DATASET EXCERPTS
+++
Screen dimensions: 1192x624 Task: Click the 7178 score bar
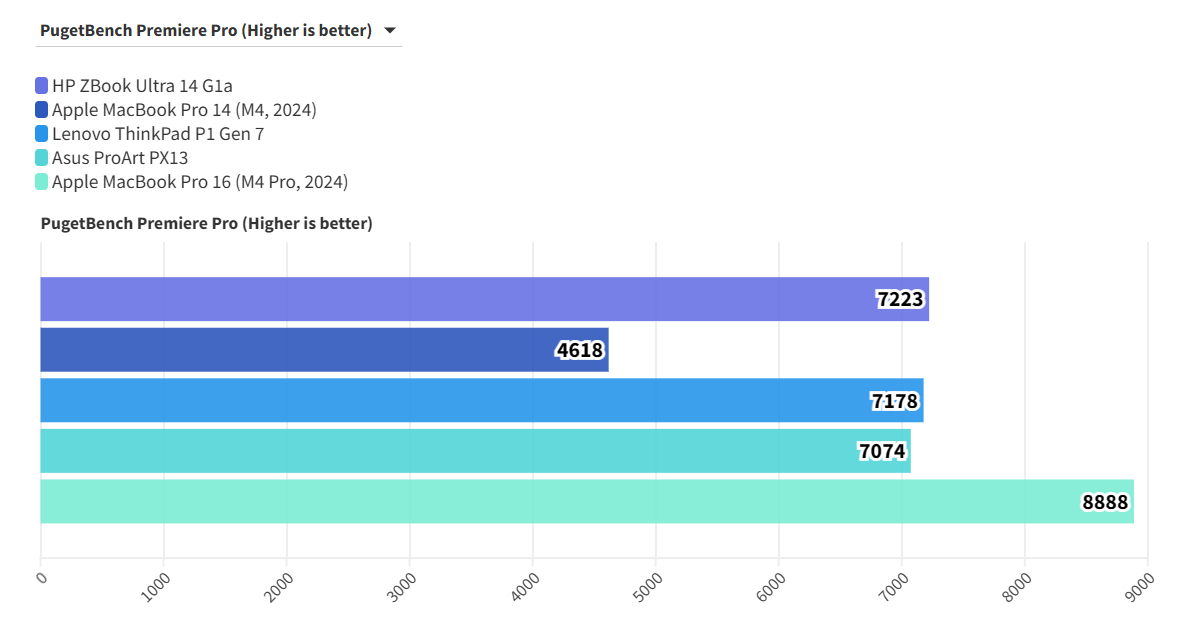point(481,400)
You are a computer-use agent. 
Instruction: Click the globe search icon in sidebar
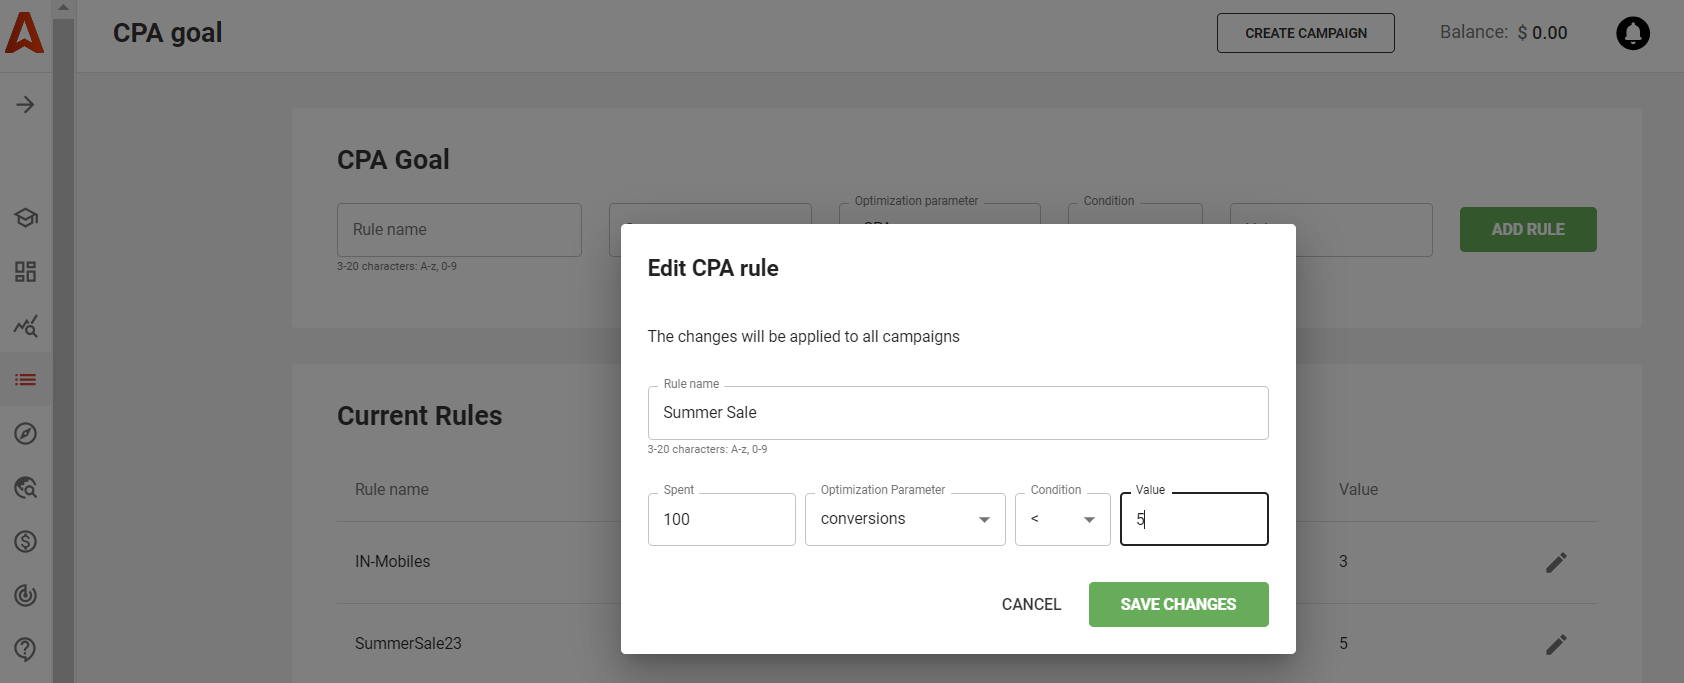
+++
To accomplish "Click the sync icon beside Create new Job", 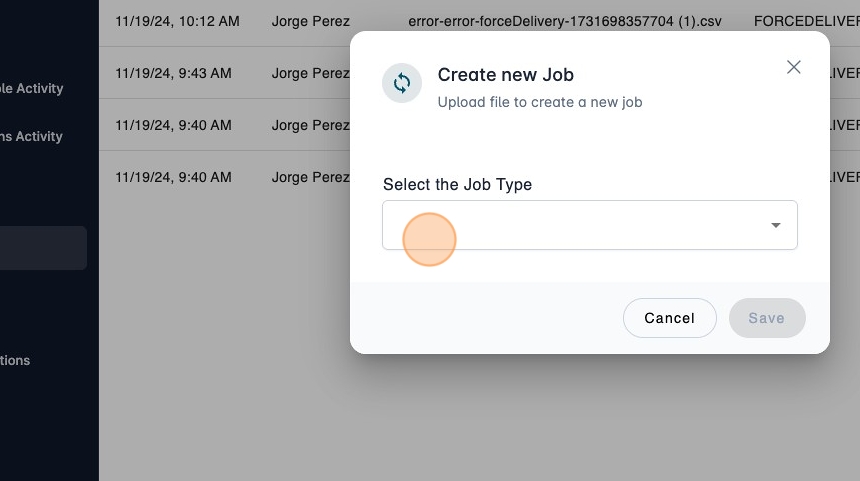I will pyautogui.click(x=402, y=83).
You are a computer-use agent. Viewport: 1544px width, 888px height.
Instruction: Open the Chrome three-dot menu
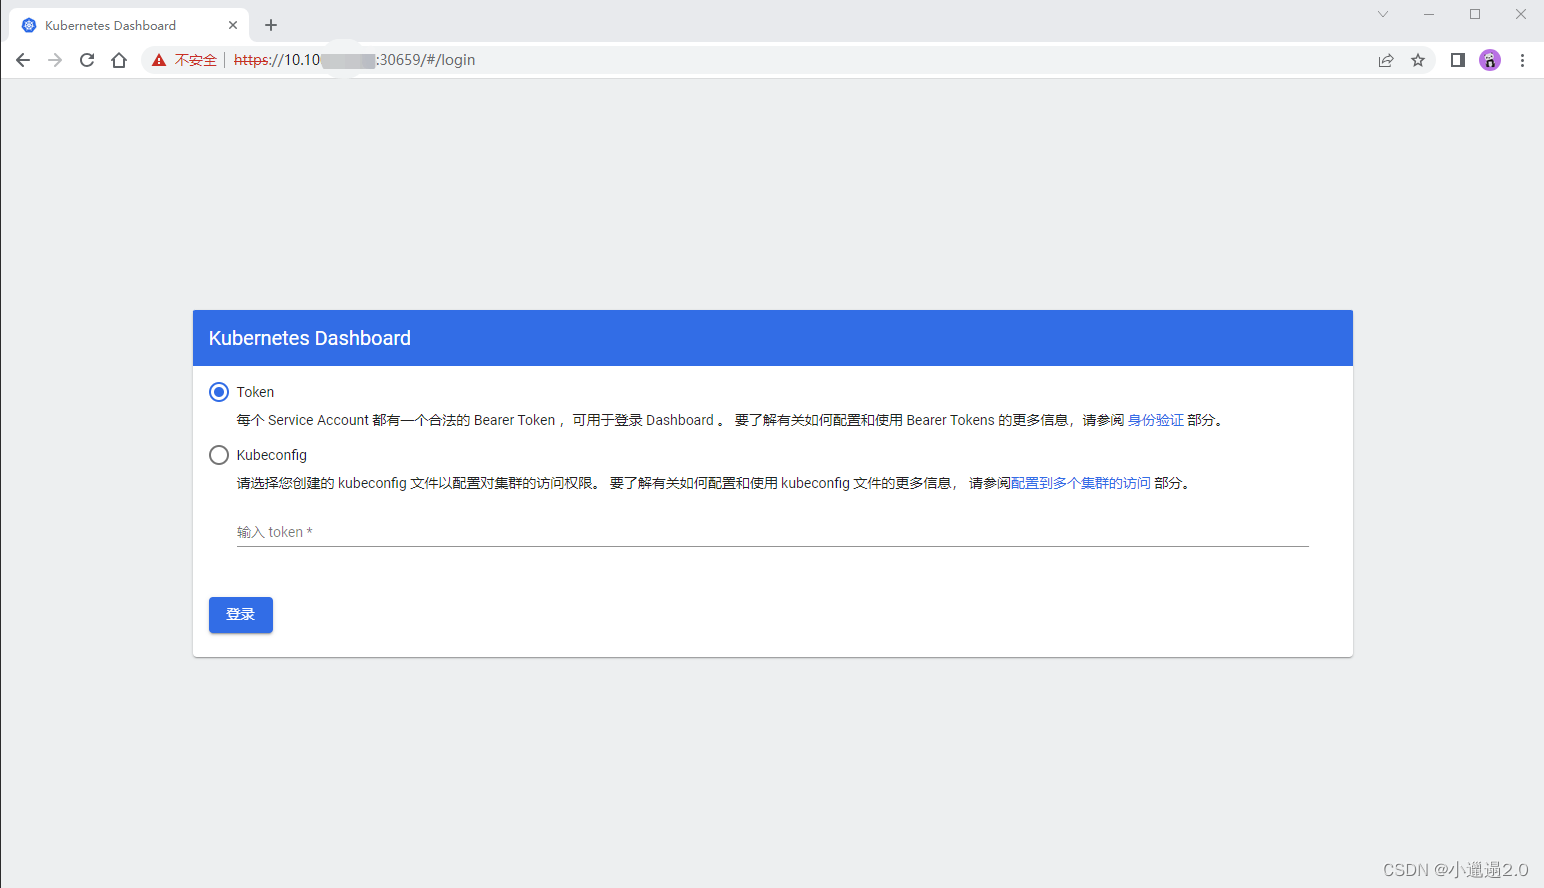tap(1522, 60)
+++
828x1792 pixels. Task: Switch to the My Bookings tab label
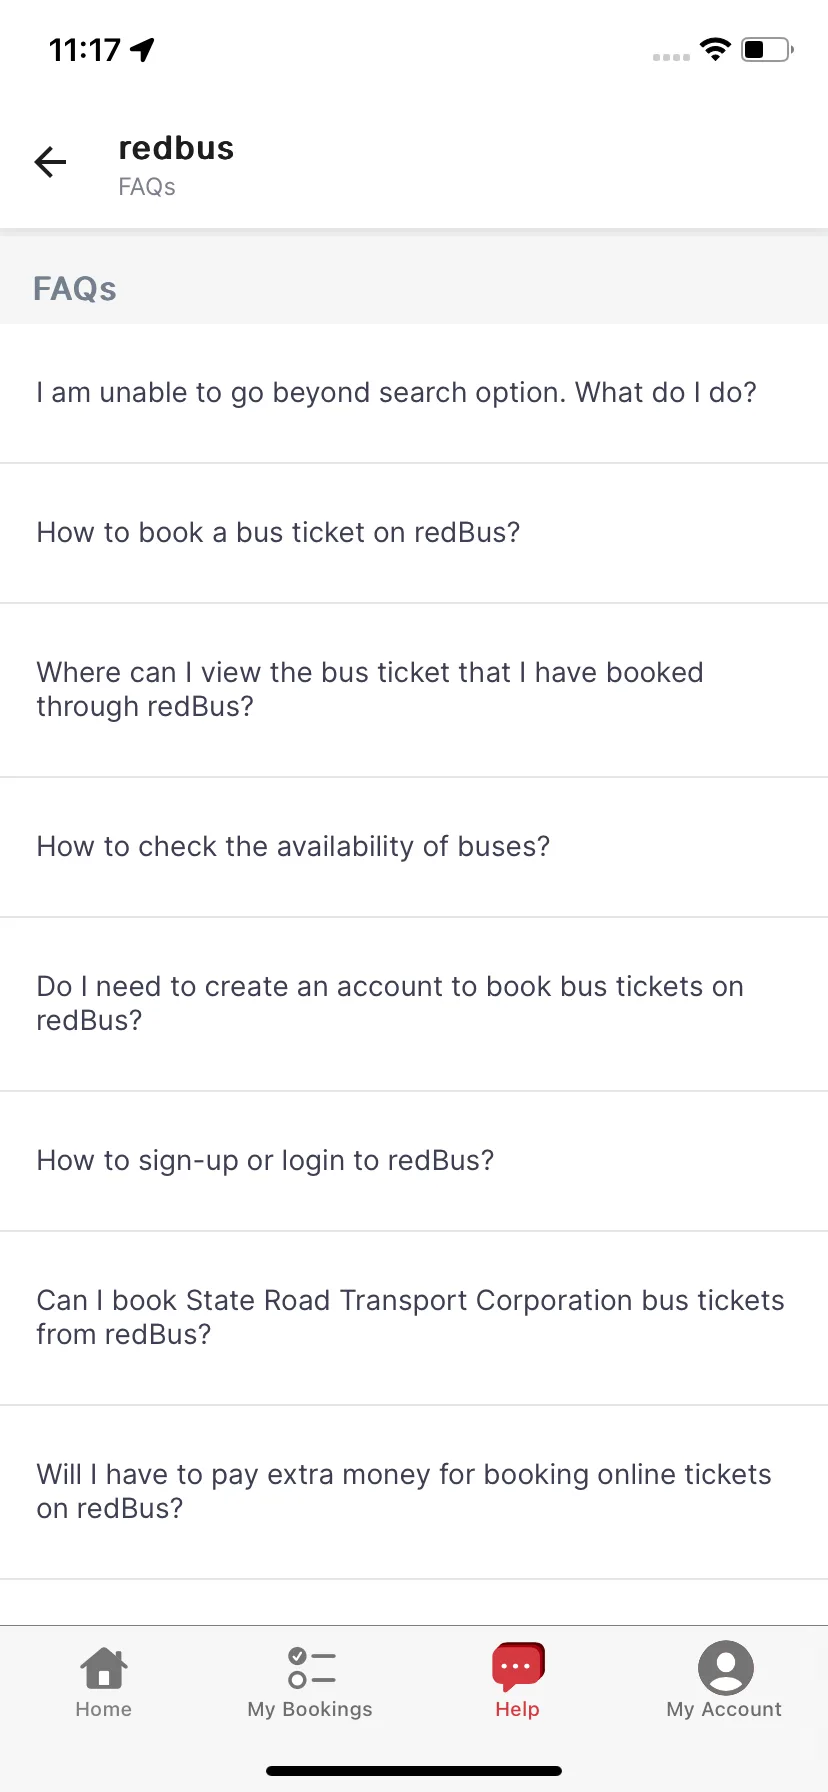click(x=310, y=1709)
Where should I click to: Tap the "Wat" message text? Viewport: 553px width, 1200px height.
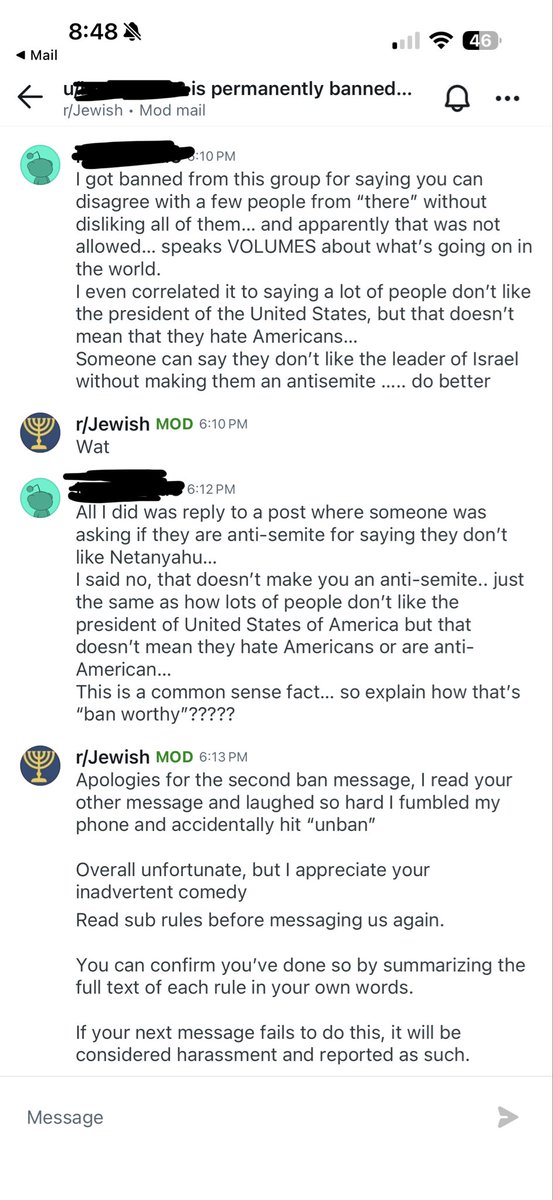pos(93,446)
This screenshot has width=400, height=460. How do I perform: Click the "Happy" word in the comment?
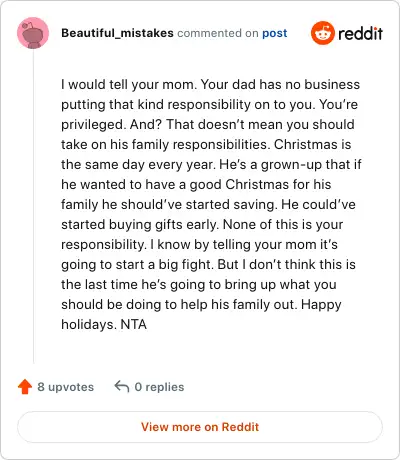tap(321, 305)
+++
WHAT THE TASK REQUIRES
Find the word "computer" in the records and pull out each line that has it.

OUTPUT OF THE EXERCISE
You are a computer-use agent. 
You are a computer-use agent. Viewport: 1544px width, 888px height.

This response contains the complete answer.